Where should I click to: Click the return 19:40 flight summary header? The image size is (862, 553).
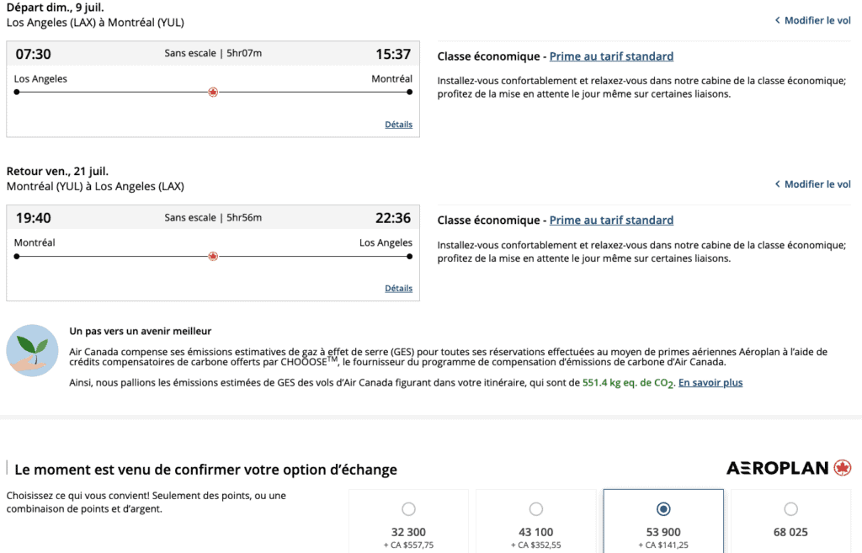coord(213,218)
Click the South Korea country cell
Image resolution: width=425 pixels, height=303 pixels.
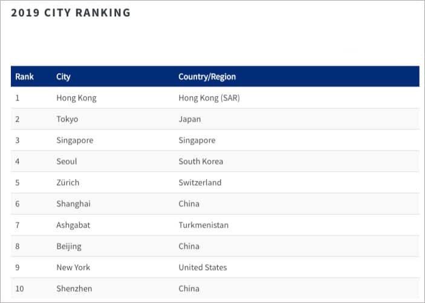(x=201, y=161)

::::

**ABOUT THIS TASK**
Return the listing above in full and unaltered. Keep the pictures out.

**YOUR RESPONSE**
Where should I click to: Click the return 19:40 flight summary header? The image size is (862, 553).
coord(213,218)
Click the South Korea country cell
Image resolution: width=425 pixels, height=303 pixels.
(x=201, y=161)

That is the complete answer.